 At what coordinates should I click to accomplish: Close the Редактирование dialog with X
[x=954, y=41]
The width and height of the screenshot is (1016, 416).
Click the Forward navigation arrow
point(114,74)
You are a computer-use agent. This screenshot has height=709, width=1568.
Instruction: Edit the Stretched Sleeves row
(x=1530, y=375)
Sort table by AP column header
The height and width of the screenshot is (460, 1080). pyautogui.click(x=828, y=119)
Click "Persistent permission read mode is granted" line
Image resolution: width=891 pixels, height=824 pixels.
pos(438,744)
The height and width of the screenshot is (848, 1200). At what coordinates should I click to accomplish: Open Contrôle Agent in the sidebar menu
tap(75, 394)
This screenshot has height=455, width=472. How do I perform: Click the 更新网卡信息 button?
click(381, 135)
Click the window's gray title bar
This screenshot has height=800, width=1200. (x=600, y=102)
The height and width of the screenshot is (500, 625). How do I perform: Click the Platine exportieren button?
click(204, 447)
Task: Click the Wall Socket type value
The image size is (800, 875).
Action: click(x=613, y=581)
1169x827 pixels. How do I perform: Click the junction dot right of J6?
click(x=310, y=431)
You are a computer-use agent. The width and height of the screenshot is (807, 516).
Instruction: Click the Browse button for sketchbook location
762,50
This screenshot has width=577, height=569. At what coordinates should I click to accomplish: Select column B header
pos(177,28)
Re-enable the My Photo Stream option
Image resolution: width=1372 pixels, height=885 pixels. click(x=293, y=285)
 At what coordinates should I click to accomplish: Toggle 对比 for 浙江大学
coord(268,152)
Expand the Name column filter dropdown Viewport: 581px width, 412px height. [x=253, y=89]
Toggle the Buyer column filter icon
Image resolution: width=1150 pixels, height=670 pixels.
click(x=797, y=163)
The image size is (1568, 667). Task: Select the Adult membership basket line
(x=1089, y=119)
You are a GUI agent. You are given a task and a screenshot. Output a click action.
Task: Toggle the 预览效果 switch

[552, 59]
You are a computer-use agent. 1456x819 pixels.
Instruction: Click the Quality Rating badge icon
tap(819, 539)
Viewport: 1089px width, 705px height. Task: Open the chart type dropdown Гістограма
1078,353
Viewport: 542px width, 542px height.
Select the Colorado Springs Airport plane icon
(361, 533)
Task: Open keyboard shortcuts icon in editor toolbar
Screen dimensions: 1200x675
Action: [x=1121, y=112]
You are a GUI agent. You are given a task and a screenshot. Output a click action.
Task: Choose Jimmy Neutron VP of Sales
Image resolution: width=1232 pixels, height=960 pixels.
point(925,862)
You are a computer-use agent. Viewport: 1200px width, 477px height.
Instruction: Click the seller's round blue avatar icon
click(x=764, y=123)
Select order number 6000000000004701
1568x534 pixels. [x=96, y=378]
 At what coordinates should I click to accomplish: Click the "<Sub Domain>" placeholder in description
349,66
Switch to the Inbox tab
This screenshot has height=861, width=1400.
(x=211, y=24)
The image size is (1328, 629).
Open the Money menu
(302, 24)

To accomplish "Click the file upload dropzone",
====
__ABOUT THIS EXERCISE__
In the listing above, find each line containing "filter" and copy it.

__SOLUTION__
Expand the Name column filter dropdown Viewport: 581px width, 412px height. [x=253, y=89]
Toggle the Buyer column filter icon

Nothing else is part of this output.